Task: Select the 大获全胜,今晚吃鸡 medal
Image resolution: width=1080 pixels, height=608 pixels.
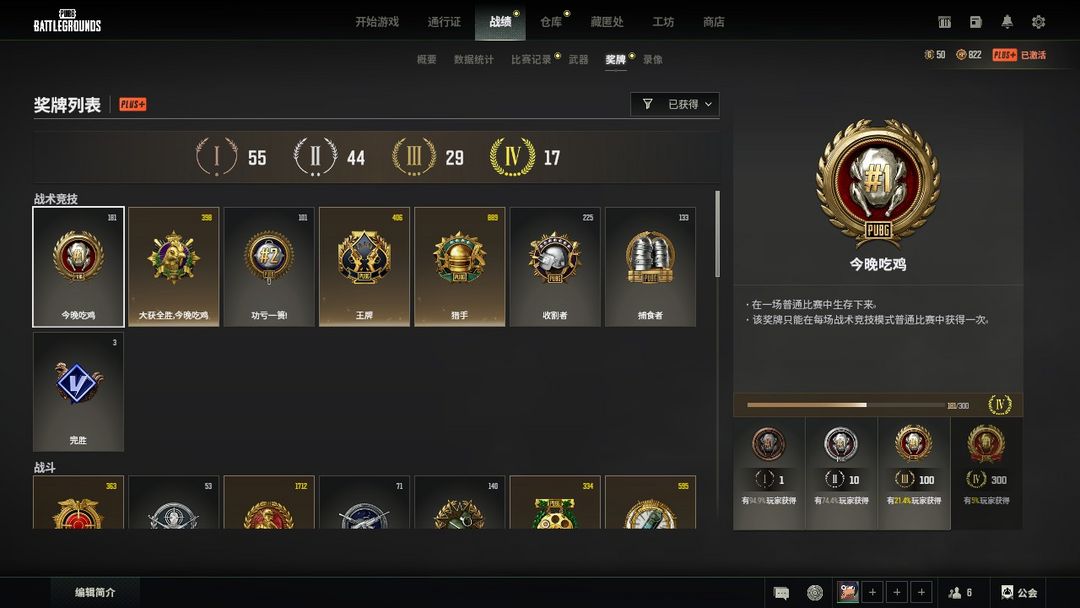Action: [x=174, y=266]
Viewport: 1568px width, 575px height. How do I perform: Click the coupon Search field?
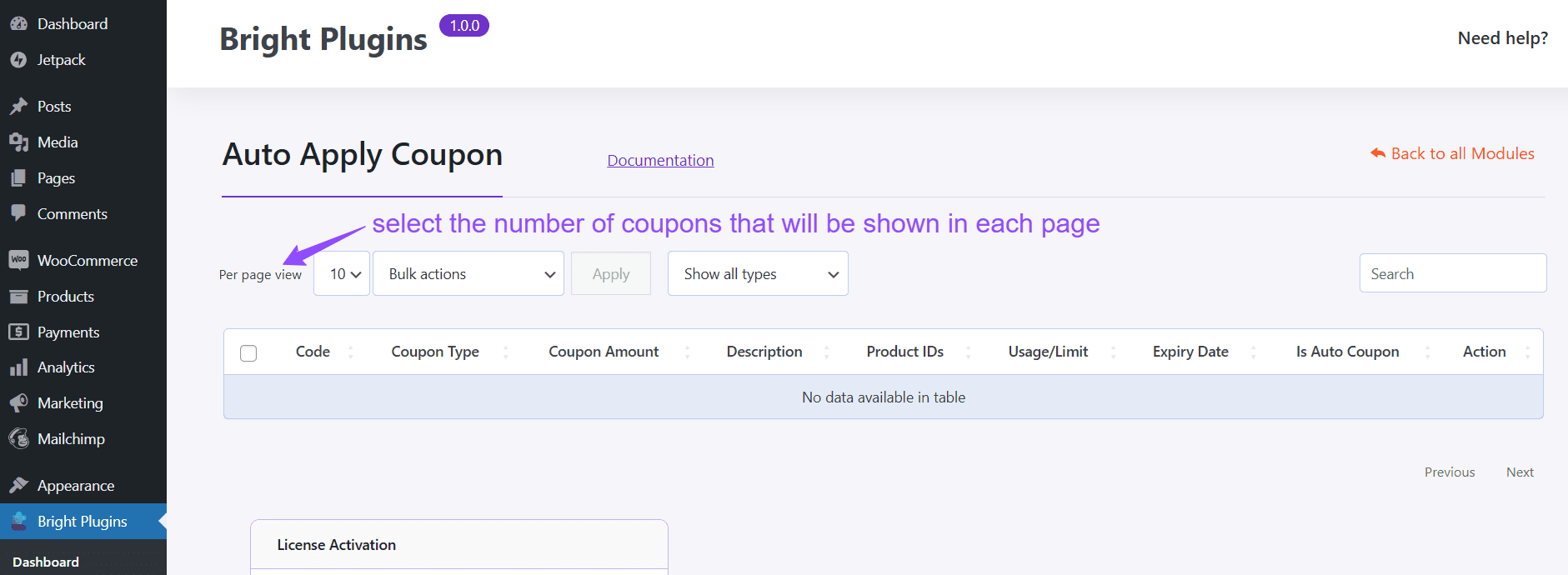1452,274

● ● ●

* _WORK TASK_
Starting with the line that holds "Viewport: 1568px width, 575px", copy every line exactly through the final line of the material, but skip the pictures.

* _YOUR RESPONSE_
Viewport: 1568px width, 575px height. How do I perform: Click the coupon Search field?
1452,274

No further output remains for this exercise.